▶

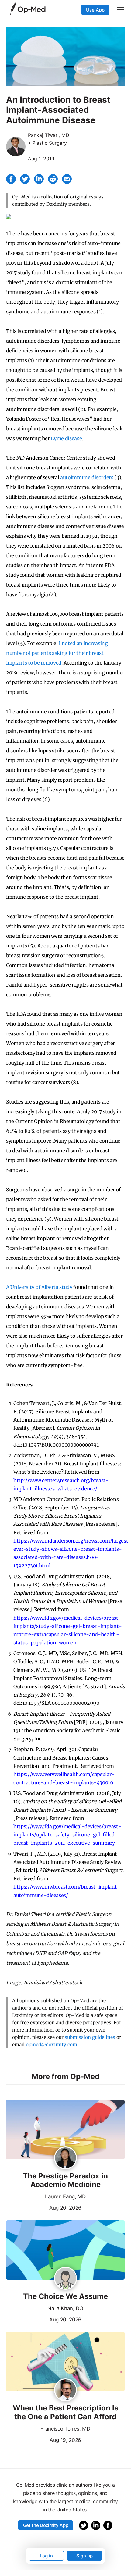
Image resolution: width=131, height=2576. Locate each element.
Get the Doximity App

◀
▶

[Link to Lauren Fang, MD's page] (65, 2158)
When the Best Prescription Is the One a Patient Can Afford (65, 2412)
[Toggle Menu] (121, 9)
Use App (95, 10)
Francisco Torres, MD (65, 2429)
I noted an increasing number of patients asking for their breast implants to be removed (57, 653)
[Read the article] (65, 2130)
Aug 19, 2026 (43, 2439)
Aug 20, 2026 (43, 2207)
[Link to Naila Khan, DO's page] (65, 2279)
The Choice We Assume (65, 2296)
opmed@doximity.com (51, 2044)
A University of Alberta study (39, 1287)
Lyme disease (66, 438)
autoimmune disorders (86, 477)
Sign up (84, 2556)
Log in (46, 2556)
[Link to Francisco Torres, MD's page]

◀

EXERCISE INSTRUCTIONS:
Out of the listing above, reproduce exactly the lines from the one with "[Link to Lauren Fang, MD's page] (65, 2158)" up to and including the one with "[Link to Francisco Torres, MD's page]".

SOLVED EXERCISE:
[Link to Lauren Fang, MD's page] (65, 2158)
When the Best Prescription Is the One a Patient Can Afford (65, 2412)
[Toggle Menu] (121, 9)
Use App (95, 10)
Francisco Torres, MD (65, 2429)
I noted an increasing number of patients asking for their breast implants to be removed (57, 653)
[Read the article] (65, 2130)
Aug 19, 2026 (43, 2439)
Aug 20, 2026 (43, 2207)
[Link to Naila Khan, DO's page] (65, 2279)
The Choice We Assume (65, 2296)
opmed@doximity.com (51, 2044)
A University of Alberta study (39, 1287)
Lyme disease (66, 438)
autoimmune disorders (86, 477)
Sign up (84, 2556)
Log in (46, 2556)
[Link to Francisco Torres, MD's page]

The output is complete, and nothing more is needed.